◆ What to work on: Echo each of the rows below back word for word, keeping every line unchanged.

— start —

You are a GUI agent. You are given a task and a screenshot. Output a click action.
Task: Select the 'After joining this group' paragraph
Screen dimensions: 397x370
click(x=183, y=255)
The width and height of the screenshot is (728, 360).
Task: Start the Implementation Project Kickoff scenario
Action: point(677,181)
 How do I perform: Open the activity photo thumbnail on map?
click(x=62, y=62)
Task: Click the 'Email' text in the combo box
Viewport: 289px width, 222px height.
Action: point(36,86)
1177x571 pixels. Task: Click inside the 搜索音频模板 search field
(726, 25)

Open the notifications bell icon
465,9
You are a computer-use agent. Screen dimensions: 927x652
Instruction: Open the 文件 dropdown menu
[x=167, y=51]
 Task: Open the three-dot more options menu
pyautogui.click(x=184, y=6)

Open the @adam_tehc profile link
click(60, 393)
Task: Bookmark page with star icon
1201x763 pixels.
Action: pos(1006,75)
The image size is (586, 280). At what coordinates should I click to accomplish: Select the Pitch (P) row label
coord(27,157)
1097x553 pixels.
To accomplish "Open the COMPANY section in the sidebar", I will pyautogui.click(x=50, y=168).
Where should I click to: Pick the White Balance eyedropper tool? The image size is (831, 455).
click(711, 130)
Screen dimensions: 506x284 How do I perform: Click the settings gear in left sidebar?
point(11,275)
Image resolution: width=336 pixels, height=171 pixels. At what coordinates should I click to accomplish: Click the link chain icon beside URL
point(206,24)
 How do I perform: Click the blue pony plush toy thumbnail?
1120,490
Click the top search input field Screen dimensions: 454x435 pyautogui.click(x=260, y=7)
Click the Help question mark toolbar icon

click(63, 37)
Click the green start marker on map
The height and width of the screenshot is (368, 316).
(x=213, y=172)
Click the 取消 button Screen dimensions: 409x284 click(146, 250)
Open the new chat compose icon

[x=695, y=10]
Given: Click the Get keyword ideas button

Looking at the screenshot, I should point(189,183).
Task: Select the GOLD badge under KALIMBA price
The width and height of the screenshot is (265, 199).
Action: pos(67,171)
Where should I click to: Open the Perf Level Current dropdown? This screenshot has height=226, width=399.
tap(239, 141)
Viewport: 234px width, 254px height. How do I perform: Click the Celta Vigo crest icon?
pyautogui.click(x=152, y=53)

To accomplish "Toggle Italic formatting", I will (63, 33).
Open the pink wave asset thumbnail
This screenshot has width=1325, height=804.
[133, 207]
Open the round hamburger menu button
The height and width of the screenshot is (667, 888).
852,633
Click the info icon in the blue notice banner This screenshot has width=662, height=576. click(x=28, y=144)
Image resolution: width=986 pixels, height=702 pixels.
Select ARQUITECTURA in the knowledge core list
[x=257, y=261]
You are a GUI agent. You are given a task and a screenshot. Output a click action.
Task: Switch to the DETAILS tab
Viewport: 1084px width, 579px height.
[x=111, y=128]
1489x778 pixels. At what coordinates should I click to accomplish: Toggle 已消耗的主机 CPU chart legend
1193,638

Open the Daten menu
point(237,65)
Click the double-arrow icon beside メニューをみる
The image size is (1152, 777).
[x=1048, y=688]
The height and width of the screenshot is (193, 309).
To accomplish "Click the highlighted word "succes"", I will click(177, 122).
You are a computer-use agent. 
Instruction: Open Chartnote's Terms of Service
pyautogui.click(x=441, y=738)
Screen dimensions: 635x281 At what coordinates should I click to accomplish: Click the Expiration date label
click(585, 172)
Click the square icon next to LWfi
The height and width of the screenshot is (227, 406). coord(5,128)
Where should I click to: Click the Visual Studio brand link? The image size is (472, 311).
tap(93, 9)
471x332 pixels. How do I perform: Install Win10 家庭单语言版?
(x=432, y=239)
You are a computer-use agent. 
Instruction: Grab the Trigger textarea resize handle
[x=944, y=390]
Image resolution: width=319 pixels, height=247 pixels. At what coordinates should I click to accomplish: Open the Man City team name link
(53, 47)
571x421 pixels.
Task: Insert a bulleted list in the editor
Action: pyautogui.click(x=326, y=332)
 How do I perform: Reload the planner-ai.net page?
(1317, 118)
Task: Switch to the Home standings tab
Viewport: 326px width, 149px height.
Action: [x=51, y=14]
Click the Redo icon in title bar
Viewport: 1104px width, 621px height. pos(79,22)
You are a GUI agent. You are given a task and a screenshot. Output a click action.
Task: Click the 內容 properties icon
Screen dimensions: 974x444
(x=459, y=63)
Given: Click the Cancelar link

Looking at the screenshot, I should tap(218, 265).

— end —

◆ The output:
You are a GUI agent. You are given a task and a screenshot. Output a click action.
Task: Select the 'After joining this group' paragraph
Screen dimensions: 397x370
click(x=183, y=255)
The width and height of the screenshot is (728, 360).
Task: Start the Implementation Project Kickoff scenario
Action: point(677,181)
 How do I perform: Open the activity photo thumbnail on map?
click(x=62, y=62)
Task: Click the 'Email' text in the combo box
Viewport: 289px width, 222px height.
Action: point(36,86)
1177x571 pixels. Task: Click inside the 搜索音频模板 search field
(726, 25)

Open the notifications bell icon
465,9
You are a computer-use agent. Screen dimensions: 927x652
Instruction: Open the 文件 dropdown menu
[x=167, y=51]
 Task: Open the three-dot more options menu
pyautogui.click(x=184, y=6)

Open the @adam_tehc profile link
click(60, 393)
Task: Bookmark page with star icon
1201x763 pixels.
Action: pos(1006,75)
The image size is (586, 280). At what coordinates should I click to accomplish: Select the Pitch (P) row label
coord(27,157)
1097x553 pixels.
To accomplish "Open the COMPANY section in the sidebar", I will pyautogui.click(x=50, y=168).
Where should I click to: Pick the White Balance eyedropper tool? The image size is (831, 455).
click(711, 130)
Screen dimensions: 506x284 How do I perform: Click the settings gear in left sidebar?
point(11,275)
Image resolution: width=336 pixels, height=171 pixels. At what coordinates should I click to accomplish: Click the link chain icon beside URL
point(206,24)
 How do I perform: Click the blue pony plush toy thumbnail?
1120,490
Click the top search input field Screen dimensions: 454x435 pyautogui.click(x=260, y=7)
Click the Help question mark toolbar icon

click(63, 37)
Click the green start marker on map
The height and width of the screenshot is (368, 316).
(x=213, y=172)
Click the 取消 button Screen dimensions: 409x284 click(146, 250)
Open the new chat compose icon

[x=695, y=10]
Given: Click the Get keyword ideas button

Looking at the screenshot, I should point(189,183).
Task: Select the GOLD badge under KALIMBA price
The width and height of the screenshot is (265, 199).
Action: pos(67,171)
Where should I click to: Open the Perf Level Current dropdown? This screenshot has height=226, width=399.
tap(239, 141)
Viewport: 234px width, 254px height. How do I perform: Click the Celta Vigo crest icon?
pyautogui.click(x=152, y=53)

To accomplish "Toggle Italic formatting", I will (63, 33).
Open the pink wave asset thumbnail
This screenshot has width=1325, height=804.
[133, 207]
Open the round hamburger menu button
The height and width of the screenshot is (667, 888).
852,633
Click the info icon in the blue notice banner This screenshot has width=662, height=576. click(x=28, y=144)
Image resolution: width=986 pixels, height=702 pixels.
Select ARQUITECTURA in the knowledge core list
[x=257, y=261]
You are a GUI agent. You are given a task and a screenshot. Output a click action.
Task: Switch to the DETAILS tab
Viewport: 1084px width, 579px height.
[x=111, y=128]
1489x778 pixels. At what coordinates should I click to accomplish: Toggle 已消耗的主机 CPU chart legend
1193,638

Open the Daten menu
point(237,65)
Click the double-arrow icon beside メニューをみる
The image size is (1152, 777).
[x=1048, y=688]
The height and width of the screenshot is (193, 309).
To accomplish "Click the highlighted word "succes"", I will click(177, 122).
You are a computer-use agent. 
Instruction: Open Chartnote's Terms of Service
pyautogui.click(x=441, y=738)
Screen dimensions: 635x281 At what coordinates should I click to accomplish: Click the Expiration date label
click(585, 172)
Click the square icon next to LWfi
The height and width of the screenshot is (227, 406). coord(5,128)
Where should I click to: Click the Visual Studio brand link? The image size is (472, 311).
tap(93, 9)
471x332 pixels. How do I perform: Install Win10 家庭单语言版?
(x=432, y=239)
You are a computer-use agent. 
Instruction: Grab the Trigger textarea resize handle
[x=944, y=390]
Image resolution: width=319 pixels, height=247 pixels. At what coordinates should I click to accomplish: Open the Man City team name link
(53, 47)
571x421 pixels.
Task: Insert a bulleted list in the editor
Action: pyautogui.click(x=326, y=332)
 How do I perform: Reload the planner-ai.net page?
(1317, 118)
Task: Switch to the Home standings tab
Viewport: 326px width, 149px height.
Action: [x=51, y=14]
Click the Redo icon in title bar
Viewport: 1104px width, 621px height. pos(79,22)
You are a GUI agent. You are given a task and a screenshot. Output a click action.
Task: Click the 內容 properties icon
Screen dimensions: 974x444
(x=459, y=63)
Given: Click the Cancelar link

Looking at the screenshot, I should tap(218, 265).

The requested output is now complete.